Zairul has been working as a traditional farmer in Telaga Village for 16 years. He is one of the few people in the village who choose this profession where the rest of community opt to become fishermen instead.
We came to know the man when back in 2018 we started the Organic Farming program in Telaga and Zairul, who was a banana farmer at that time, was one of the first nine people who participated in our program.
He and the rest of group, most of whom were fishermen, were taught by a facilitator on proper organic farming techniques, how to make organic fertilizers and we also provided them with seeds and necessary tools and equipment.
One of the first activities we did was creating a new farm up on a hill that was managed by them. Sadly in 2019 dry seasonand pest attack hit the area, causing the crops to die. However we came up with a different plan to create another new farm located down the hill and closer to water source. On this new land plot we planted various kind of vegetables that had economic values like spinach and mustard greens; meanwhile the farm located up on the hill is now being used to grow fruits that require less water like avocados and guava.
“I was given [vegetables and fruit] seeds from the foundation and we formed a [farmers’] group. It’s been good so far, now I get to harvest [the crops] every month,” says Zairul.
Zairul adds that he has gained a lot of valuable farming lessons from the program; he now knows how to grow various kinds of vegetables and fruits, build a green house and has become a self-reliant farmer that can take care of both farms by himself.
Due to the 2019 crop failure the rest of the members decided not to continue with the program so now he is the sole taker of the farms. He is sometimes accompanied by his wife who divides her time between the farms, tending their own garden at home where they also grow vegetables for household consumption and making banana chips to be sold to Bawah Reserve and neighbors.
Zairul says on average his income from selling the crops is one million Rupiah per month, not including the additional revenue from snacks sales made by his wife.
“However during this Covid-19 pandemic the sales has been slow, orders from Bawah [Reserve]aren’t as high as it used to be on normal days,” tells Zairul.
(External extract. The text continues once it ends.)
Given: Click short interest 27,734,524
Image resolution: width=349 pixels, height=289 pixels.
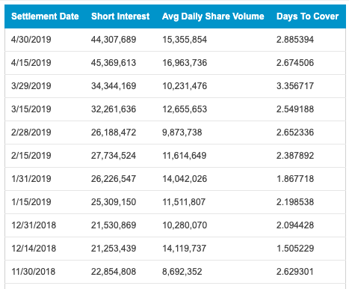Looking at the screenshot, I should [114, 156].

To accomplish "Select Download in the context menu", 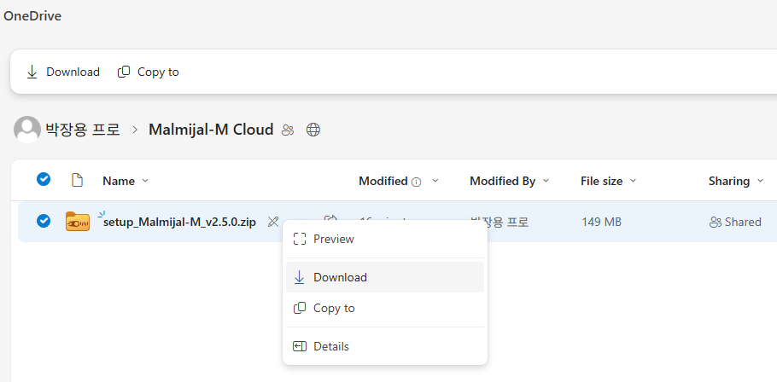I will point(340,277).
Apart from the pandemic, bad weather also disrupts crops distribution in the area and since they can’t ship out their fresh produce and homemade snacks to other villages, they are selling them to the neighbors at a lower price.
Amidst this challenging time, Zairul still keeps himself busy with the farms and other activities. A couple of months ago we invited him to travel to Kiabu to teach the local community there how to grow organic crops and make organic fertilizers as part of our knowledge-exchange initiative; in return a representative from Kiabu women’s group went to Telaga to teach how to make upcycled products made from waste.
“I went to Kiabu together with members from KWT [women’s group] after Idul Fitri holiday. I taught them about fertilizers and pesticide. [People] from Kiabu also came to our village, they showed us how to make bags from used plastics,” recalls Zairul.
During our conversation with the man for this article he was kind enough to also impart his knowledge to us on making organic fertilizers and pesticide at home. The step-by-step process is listed down below:
Cattle Manure Compost
“Cut down banana or palm stems to small pieces and mix them with cow manure. You can add in serunai (Chromolaena odorata L) leaves into the mix if you want but you have to ferment it for one week before using it. Then grind the mixture with a grinding machine, once done put them on top of soil where the plants grow.”
“Rinse rice in water twice and keep the water. Take the rice water, add in wastewater from cleaning up fish [or you can use fish tank water] and ferment it for two weeks. After two weeks the unpleasant odor will be gone and you can use it to water the plants once a week.”
“Blend together mengkudu (Morinda citrifolia) leaves and fruits with garlic and ferment them for one week. Before using it, add water and use a strainer when you’re pouring it into a spray bottle. Spray this organic pesticide twice every week to keep pests away.”